4.5. ESPs Variation at Different Spatial Scales

The total area and number of ecological sources calculated by ecoregion were larger than that for the Loess Plateau as a whole. Among them, the ecological source areas of ecoregions A1, B2, B2, and C increased, while those of A2 and D decreased. Regardless of spatial scales, the spatial distribution characteristics of ecological sources were generally similar, and were centered on extremely important level areas of ecosystem services.
The number of corridors on the Loess Plateau as a single unit was less than the total number obtained from all of the ecoregions, but the total length was greater than that of all the ecoregions. The number and area of pinch points and barrier points for the Loess Plateau as a whole were both smaller than the total number and area taken from the different ecoregions. In summary, the number of ecological sources affects the number and length of corridors, which in turn affects the number and area of pinch points and barrier points. When the number of ecological sources is large, patches are fragmented and distribution is dispersed; in addition, the number and length of corridors increases. However, the greater the number and length of corridors, the more obvious the impact of ecological resistance. At this time, corridors are more likely to have pinch points and barrier points where ecological security is vulnerable.

5. Discussion

5.1. Optimal Landscape Structure

Based on the ecological sources and ecological resistance surface, we extracted ecological corridors and identified key strategic points for the Loess Plateau as a whole and for its constituent ecoregions. The spatial distribution characteristics of ecosystem services on the Loess Plateau were consistent with those identified in previous studies [66,67,68]. Soil conservation, habitat quality, water yield, and carbon fixation were generally high in the southeast and low in the northwest, and were strongly correlated with vegetation cover and ecological environment quality. The best connectivity and integrity of ecological landscape components within the ecological sources was found when the landscape size was 400 m. This is consistent with the results of Fang et al. [62]. However, Tang et al. suggested that a landscape size of 1800 m was optimal in Dongfang City, China [69], while Chen et al. showed that 1400 m was optimal in Haikou City, China [70]. The optimal landscape size may be related to factors such as the size of the study area and fragmentation degree of landscape patches. In the process of constructing the ecological resistance surface, Wang et al. [25] argued that increasing human activity had disturbed natural landscape conditions, and in particular, urban expansion had exacerbated changes in the natural landscape. These factors have a huge impact on species migration, ecological security, and regional stability. The spatial distribution characteristics of the ecological resistance surface are also influenced by these factors. Therefore, it is necessary to focus on protecting and restoring areas with high levels of human activity disturbance, as well as the areas with relatively poor natural conditions, in order to maintain the integrity of the ecosystem.
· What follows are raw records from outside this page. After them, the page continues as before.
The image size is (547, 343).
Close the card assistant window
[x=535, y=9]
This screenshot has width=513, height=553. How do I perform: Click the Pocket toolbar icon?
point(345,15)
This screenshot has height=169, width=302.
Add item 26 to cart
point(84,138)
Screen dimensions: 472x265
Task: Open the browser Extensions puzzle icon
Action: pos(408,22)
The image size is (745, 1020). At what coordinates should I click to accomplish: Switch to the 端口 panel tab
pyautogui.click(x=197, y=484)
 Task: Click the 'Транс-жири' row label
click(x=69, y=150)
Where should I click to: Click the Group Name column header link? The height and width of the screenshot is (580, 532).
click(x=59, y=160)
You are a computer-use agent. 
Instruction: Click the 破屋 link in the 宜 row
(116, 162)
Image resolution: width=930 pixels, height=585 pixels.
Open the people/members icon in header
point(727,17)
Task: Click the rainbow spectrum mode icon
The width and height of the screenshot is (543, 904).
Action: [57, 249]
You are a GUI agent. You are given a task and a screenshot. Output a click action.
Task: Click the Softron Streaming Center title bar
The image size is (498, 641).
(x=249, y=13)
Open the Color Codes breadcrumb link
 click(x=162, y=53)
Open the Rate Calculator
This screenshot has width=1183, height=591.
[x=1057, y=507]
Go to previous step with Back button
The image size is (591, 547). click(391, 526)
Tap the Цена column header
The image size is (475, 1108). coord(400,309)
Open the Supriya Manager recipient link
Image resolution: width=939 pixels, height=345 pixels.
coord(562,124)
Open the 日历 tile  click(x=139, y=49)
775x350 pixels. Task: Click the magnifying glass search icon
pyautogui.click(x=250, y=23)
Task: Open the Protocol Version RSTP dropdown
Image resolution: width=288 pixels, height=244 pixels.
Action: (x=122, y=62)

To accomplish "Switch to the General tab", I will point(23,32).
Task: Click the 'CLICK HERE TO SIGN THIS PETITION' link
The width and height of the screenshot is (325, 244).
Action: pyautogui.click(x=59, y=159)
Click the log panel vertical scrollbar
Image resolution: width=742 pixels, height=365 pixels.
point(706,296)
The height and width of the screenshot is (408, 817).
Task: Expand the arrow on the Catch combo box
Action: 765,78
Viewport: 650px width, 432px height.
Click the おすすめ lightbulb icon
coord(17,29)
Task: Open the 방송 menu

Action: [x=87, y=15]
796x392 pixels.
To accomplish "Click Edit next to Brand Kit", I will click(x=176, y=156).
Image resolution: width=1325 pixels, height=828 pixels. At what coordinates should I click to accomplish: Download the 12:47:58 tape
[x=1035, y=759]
5.2. Distribution of ESPs and Restoration Strategies

Regardless of spatial scale, pinch points and barrier points were dominated by grassland and cultivated land. Grassland is one of the main land use types on the Loess Plateau and has ecological functions that include wind proofing and petrification of sand water conservation. As a buffer zone between urban and ecological land, cultivated land also has high ecological value [71,72]. Both grasslands and cultivated land provide space for the diffusion of organisms in natural ecosystems, but they are also significantly affected by human activities. Therefore, we should not only pay attention to the quality evaluation and management of cultivated land, but also implement the conversion of cultivated land with low quality to forest or grassland in future ecological restoration process [73]. At the same time, it is necessary to enhance the ecological function of grasslands to improve the ecological environment.
The Loess Plateau is a geologically hazard-prone area. Geological hazards, as well as the effects of mining and urbanization, tend to impede the flow of ecological processes between ecological sources [74]. Hence, there is also a need to reduce pollutant emissions, control population and development scale, and strengthen mining geo-environmental protection and restoration. Although the proportion of unutilized land and artificial surface land in pinch points and barrier points was small, these land use types have fragile ecosystems. The ecological environment in these areas will also become more fragile owing to extreme climatic conditions and frequent human activities disturbances [75]. As such, in the future, it will also be necessary to implement suitable ecological restoration measures in these areas, strengthen ecological protection and management of pinch points, and solve the ecological problems of barrier points.
Furthermore, we found overlapping pinch points and barrier points. These areas are mainly distributed near unutilized land and artificial surface land, which indicates that species have a great probability to pass through these areas in the migration process, but at the same time must overcome relatively high resistance [76]. In future restoration, we should focus on these areas and implement corresponding engineering and biological measures to promote energy flow and material circulation among species, as well as reduce regional ecological risks and ensure regional ecological security.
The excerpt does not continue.